I remember writing this, in my review of Pandiraj’s debut Tamil film, ‘Pasanga‘.
Tamil cinema is home to rampant male domination. No hero in our state apologizes – its always the woman who is used to apologizing; if the man does, he’s either above 50 (in filmy age) or from a neighboring state (Mammooty?). And worse, no hero apologizes to a woman – if anything, Tamil heroes are known to advise women, at the drop of a dhoti, however wrong they are.
Why am I starting a Hindi film’s review with that? Because, that’s precisely what went through my mind as Band Baaja Baaraat ended.
More than that brilliant Delhi-ness of it…more than those delightful dialogs (‘Tum uski flyover banati jaa rahi ho!’ is just one such line – there are TONS more!)…more than that crackling chemistry between Anushka and Ranveer (when was the last time we’ve seen such beautiful chemistry between the leads?)…more than all those contagious dancing…it was the fact that the film had Shruti Kakkar (Anushka) dominating the relationship almost throughout the film that astonished me!
Shruti made the rule – the now-epic, ‘Jiske saath vyapaar karo, usse kabhi na pyaar karo’. She broke the rule. She assumed that such rule-breaking is no big deal since Ranveer was line-maaro’ing her anyway. She got upset when he did not reciprocate her feelings. She broke the partnership. She fought with him. She decided to get married to Chetan. She. She. She!
It was almost as if there was nothing Ranveer did wrong in the relationship! And despite that, he barely raises his voice in a fight with Shruti.

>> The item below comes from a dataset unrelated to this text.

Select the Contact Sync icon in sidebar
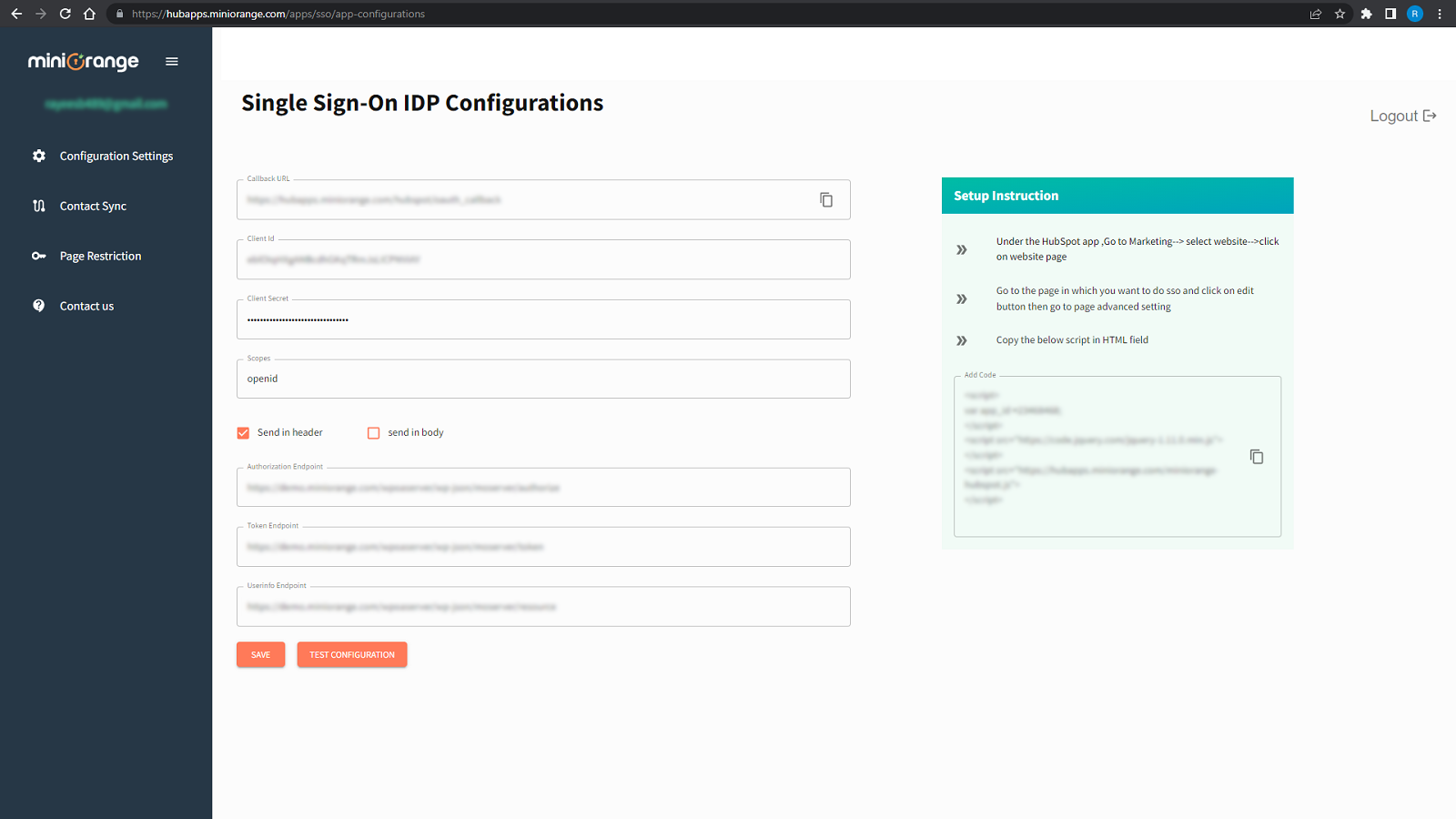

In this age, where heroes, even debutants, demand scenes to showcase their alpha-male’ness, Ranveer’s debut comes across as a pleasant shock. He doesn’t have fight scenes in the film; he doesn’t argue too much with Shruti…he makes her chai, instead! Even in the last scene where they make up and kiss (notice the order!), he’s the quintessential sadak-chaap loverboy who doesn’t use the most appropriate words to describe their relationship – he calls it ‘mauj’ and if mauj = love, so be it, he says! Even after making up, Shruti teases him ‘Sab mujhe hi sikhana padega?’! After reading one of his allegedly-notorious exploits in mainstream media, I thought director Maneesh Sharma would have told him in the same tone as Maqsood Bhai (Neeraj Sood as a flower vendor – fabulous cameo!), ‘Rehn de! Tu bas meri baat sun – sab teekh hoga!’, when Ranveer may have felt apprehensive about his role vis-à-vis Anuskha’s! And that’s where he really scores!
And Shruti, in turn, is all spunk. Here’s one actress who uninhibitedly plays the Janakpuri-chaap Delhi girl in all its glory – her bindaas dance movements in the weddings they organize…her sloshed dance with Ranveer in their office, just before they produce the best kissing scene in Hindi films in several decades…her excited showcase of her ‘wedding album’ that she put together after working with ‘Anu aunty’, when Ranveer asks her about her ‘binnes’ plan in the bus…her I’m-in-heaven prancing around the house the day after they make love…all her arguments with Ranveer…WOW! For her third film, Anushka gets one of the best roles a young heroine could have ever dreamt of and she pulls it off in incredible style!
In fact, like the Cheshire cat, what remains after the film ends is Anushka’s winsome smile!
But if there was a hero in this film, it is Habib Faisal – who owns the screenplay and dialogs and infuses life into an otherwise simple romcom. There have been way too many complaints about the ‘second half’, but I found it perfectly functional and logical, after a tiff. Yes, the convenience of things going completely wrong in respective individual businesses doesn’t sit comfortably with what seemed to be a largely realistic first half, but think about it – very few things go wrong in the beginning of ‘Shaadi Mubarak’ too! There’s just a mandatory scene of a stage not rotating and even that ends smoothly. So, in a way Habib was perhaps setting us up for a similarly opposite situation when the duo start on their own – I won’t complain about the ‘second half’ like everybody else precisely because of that!
I remember laughing really hard when I saw the promos of this film, particularly the ‘Bronze package bhi hai. Bronze mein hum kriya karam karte hain!’ line by Ranveer. And to think I got an entire film peppered with delightful dialogs like that and a complete film that embodies the 3 lines I wrote in an earlier review…I couldn’t have asked for more.
This is one heck of a delightful film – do not miss it, if you haven’t seen it yet.